Stored items
*-*-*

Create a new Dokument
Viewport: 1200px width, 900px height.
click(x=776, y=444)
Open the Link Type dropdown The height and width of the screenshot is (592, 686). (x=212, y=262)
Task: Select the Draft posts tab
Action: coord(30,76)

*-*-*

[Instructions for the task] With the line containing "Open the Link" as the first and the last line above as the final one, copy those lines exactly and no others.

[Answer to the problem]
Open the Link Type dropdown The height and width of the screenshot is (592, 686). (x=212, y=262)
Task: Select the Draft posts tab
Action: coord(30,76)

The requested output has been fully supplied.